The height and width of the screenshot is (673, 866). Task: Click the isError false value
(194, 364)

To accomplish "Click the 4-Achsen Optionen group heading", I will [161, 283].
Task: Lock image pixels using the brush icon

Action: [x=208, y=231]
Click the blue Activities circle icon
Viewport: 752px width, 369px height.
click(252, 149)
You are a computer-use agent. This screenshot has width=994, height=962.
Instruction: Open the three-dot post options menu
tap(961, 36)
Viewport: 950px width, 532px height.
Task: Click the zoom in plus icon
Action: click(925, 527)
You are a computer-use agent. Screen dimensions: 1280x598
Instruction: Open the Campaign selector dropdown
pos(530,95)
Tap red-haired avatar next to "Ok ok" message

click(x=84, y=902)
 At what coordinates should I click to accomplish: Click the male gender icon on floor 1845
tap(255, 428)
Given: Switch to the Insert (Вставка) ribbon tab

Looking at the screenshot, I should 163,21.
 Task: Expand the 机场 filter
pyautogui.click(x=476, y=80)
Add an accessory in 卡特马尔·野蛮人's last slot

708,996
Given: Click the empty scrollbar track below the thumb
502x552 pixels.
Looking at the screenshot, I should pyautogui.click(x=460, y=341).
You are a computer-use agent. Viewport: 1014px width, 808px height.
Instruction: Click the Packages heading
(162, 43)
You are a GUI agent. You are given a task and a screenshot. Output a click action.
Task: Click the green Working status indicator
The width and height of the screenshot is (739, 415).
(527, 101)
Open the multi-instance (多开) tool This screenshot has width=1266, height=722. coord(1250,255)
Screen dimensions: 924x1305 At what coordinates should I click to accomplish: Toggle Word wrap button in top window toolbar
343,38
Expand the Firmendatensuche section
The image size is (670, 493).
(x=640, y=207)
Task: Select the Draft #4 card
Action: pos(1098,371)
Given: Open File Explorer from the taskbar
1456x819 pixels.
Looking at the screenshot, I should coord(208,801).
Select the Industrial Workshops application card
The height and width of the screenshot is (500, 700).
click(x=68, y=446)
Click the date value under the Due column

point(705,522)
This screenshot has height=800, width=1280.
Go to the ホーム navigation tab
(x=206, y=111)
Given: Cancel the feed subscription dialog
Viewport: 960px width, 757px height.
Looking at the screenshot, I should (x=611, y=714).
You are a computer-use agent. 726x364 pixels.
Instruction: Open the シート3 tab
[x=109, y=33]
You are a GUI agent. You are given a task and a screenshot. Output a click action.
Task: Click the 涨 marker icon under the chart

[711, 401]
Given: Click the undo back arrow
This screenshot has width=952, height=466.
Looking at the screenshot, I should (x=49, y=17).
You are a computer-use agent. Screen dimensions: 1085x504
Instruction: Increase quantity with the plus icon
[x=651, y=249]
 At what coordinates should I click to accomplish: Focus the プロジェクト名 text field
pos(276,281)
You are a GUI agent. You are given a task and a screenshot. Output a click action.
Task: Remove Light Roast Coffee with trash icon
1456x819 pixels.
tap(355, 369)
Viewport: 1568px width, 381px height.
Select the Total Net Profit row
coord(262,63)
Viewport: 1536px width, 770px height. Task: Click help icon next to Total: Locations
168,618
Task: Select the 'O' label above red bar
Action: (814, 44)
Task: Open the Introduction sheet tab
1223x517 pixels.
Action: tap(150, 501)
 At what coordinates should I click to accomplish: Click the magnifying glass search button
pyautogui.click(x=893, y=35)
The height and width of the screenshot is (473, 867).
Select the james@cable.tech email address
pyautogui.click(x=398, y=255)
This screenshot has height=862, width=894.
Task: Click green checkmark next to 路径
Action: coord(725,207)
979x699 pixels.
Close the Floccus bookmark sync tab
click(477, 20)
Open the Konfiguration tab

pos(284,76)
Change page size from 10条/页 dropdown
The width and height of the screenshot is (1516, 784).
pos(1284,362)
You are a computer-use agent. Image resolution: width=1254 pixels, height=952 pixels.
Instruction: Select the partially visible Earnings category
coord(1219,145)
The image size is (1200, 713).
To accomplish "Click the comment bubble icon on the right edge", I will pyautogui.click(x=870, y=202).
□ □ □ □
**TASK TO COMPLETE:** Repeat each entry word for word.

**TASK ANSWER:**
The height and width of the screenshot is (673, 866). Task: Click the isError false value
(194, 364)

To accomplish "Click the 4-Achsen Optionen group heading", I will [161, 283].
Task: Lock image pixels using the brush icon

Action: [x=208, y=231]
Click the blue Activities circle icon
Viewport: 752px width, 369px height.
click(252, 149)
You are a computer-use agent. This screenshot has width=994, height=962.
Instruction: Open the three-dot post options menu
tap(961, 36)
Viewport: 950px width, 532px height.
Task: Click the zoom in plus icon
Action: click(925, 527)
You are a computer-use agent. Screen dimensions: 1280x598
Instruction: Open the Campaign selector dropdown
pos(530,95)
Tap red-haired avatar next to "Ok ok" message

click(x=84, y=902)
 At what coordinates should I click to accomplish: Click the male gender icon on floor 1845
tap(255, 428)
Given: Switch to the Insert (Вставка) ribbon tab

Looking at the screenshot, I should 163,21.
 Task: Expand the 机场 filter
pyautogui.click(x=476, y=80)
Add an accessory in 卡特马尔·野蛮人's last slot

708,996
Given: Click the empty scrollbar track below the thumb
502x552 pixels.
Looking at the screenshot, I should pyautogui.click(x=460, y=341).
You are a computer-use agent. Viewport: 1014px width, 808px height.
Instruction: Click the Packages heading
(162, 43)
You are a GUI agent. You are given a task and a screenshot. Output a click action.
Task: Click the green Working status indicator
The width and height of the screenshot is (739, 415).
(527, 101)
Open the multi-instance (多开) tool This screenshot has width=1266, height=722. coord(1250,255)
Screen dimensions: 924x1305 At what coordinates should I click to accomplish: Toggle Word wrap button in top window toolbar
343,38
Expand the Firmendatensuche section
The image size is (670, 493).
(x=640, y=207)
Task: Select the Draft #4 card
Action: pos(1098,371)
Given: Open File Explorer from the taskbar
1456x819 pixels.
Looking at the screenshot, I should coord(208,801).
Select the Industrial Workshops application card
The height and width of the screenshot is (500, 700).
click(x=68, y=446)
Click the date value under the Due column

point(705,522)
This screenshot has height=800, width=1280.
Go to the ホーム navigation tab
(x=206, y=111)
Given: Cancel the feed subscription dialog
Viewport: 960px width, 757px height.
Looking at the screenshot, I should (x=611, y=714).
You are a computer-use agent. 726x364 pixels.
Instruction: Open the シート3 tab
[x=109, y=33]
You are a GUI agent. You are given a task and a screenshot. Output a click action.
Task: Click the 涨 marker icon under the chart

[711, 401]
Given: Click the undo back arrow
This screenshot has width=952, height=466.
Looking at the screenshot, I should (x=49, y=17).
You are a computer-use agent. Screen dimensions: 1085x504
Instruction: Increase quantity with the plus icon
[x=651, y=249]
 At what coordinates should I click to accomplish: Focus the プロジェクト名 text field
pos(276,281)
You are a GUI agent. You are given a task and a screenshot. Output a click action.
Task: Remove Light Roast Coffee with trash icon
1456x819 pixels.
tap(355, 369)
Viewport: 1568px width, 381px height.
Select the Total Net Profit row
coord(262,63)
Viewport: 1536px width, 770px height. Task: Click help icon next to Total: Locations
168,618
Task: Select the 'O' label above red bar
Action: (814, 44)
Task: Open the Introduction sheet tab
1223x517 pixels.
Action: tap(150, 501)
 At what coordinates should I click to accomplish: Click the magnifying glass search button
pyautogui.click(x=893, y=35)
The height and width of the screenshot is (473, 867).
Select the james@cable.tech email address
pyautogui.click(x=398, y=255)
This screenshot has height=862, width=894.
Task: Click green checkmark next to 路径
Action: coord(725,207)
979x699 pixels.
Close the Floccus bookmark sync tab
click(477, 20)
Open the Konfiguration tab

pos(284,76)
Change page size from 10条/页 dropdown
The width and height of the screenshot is (1516, 784).
pos(1284,362)
You are a computer-use agent. Image resolution: width=1254 pixels, height=952 pixels.
Instruction: Select the partially visible Earnings category
coord(1219,145)
The image size is (1200, 713).
To accomplish "Click the comment bubble icon on the right edge", I will pyautogui.click(x=870, y=202).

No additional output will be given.